- **Required work**
Give the lines of these records as a numbered list, with blank lines omitted. Leave the pictures out of your answer.

- **Rows**
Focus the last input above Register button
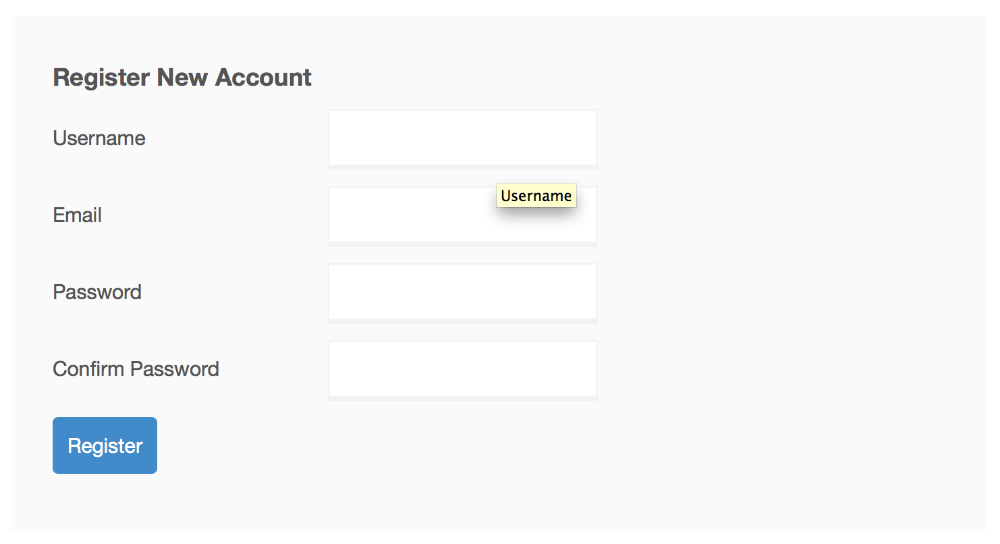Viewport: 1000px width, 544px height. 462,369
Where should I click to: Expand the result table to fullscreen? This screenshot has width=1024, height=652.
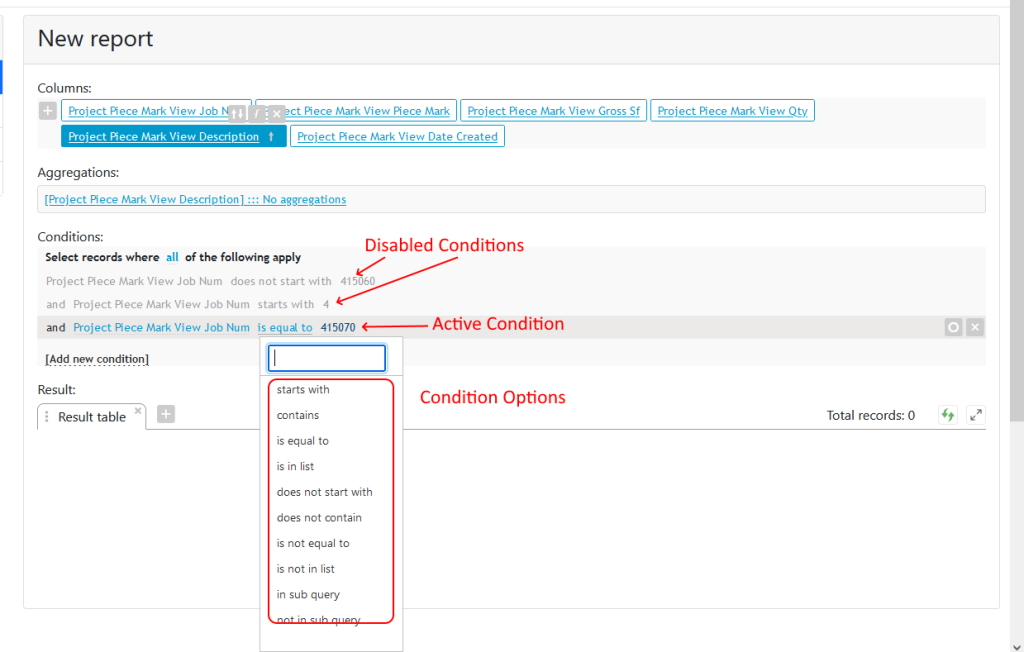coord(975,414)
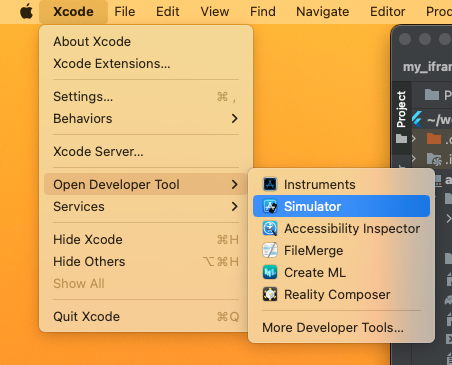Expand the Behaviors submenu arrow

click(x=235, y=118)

- **Full solution**
1. Focus the last input above Register button
2. Viewport: 1000px width, 544px height. 462,369
3. Where should I click to: Expand the result table to fullscreen? This screenshot has width=1024, height=652.
4. coord(975,414)
5. Expand the Behaviors submenu arrow
6. click(x=235, y=118)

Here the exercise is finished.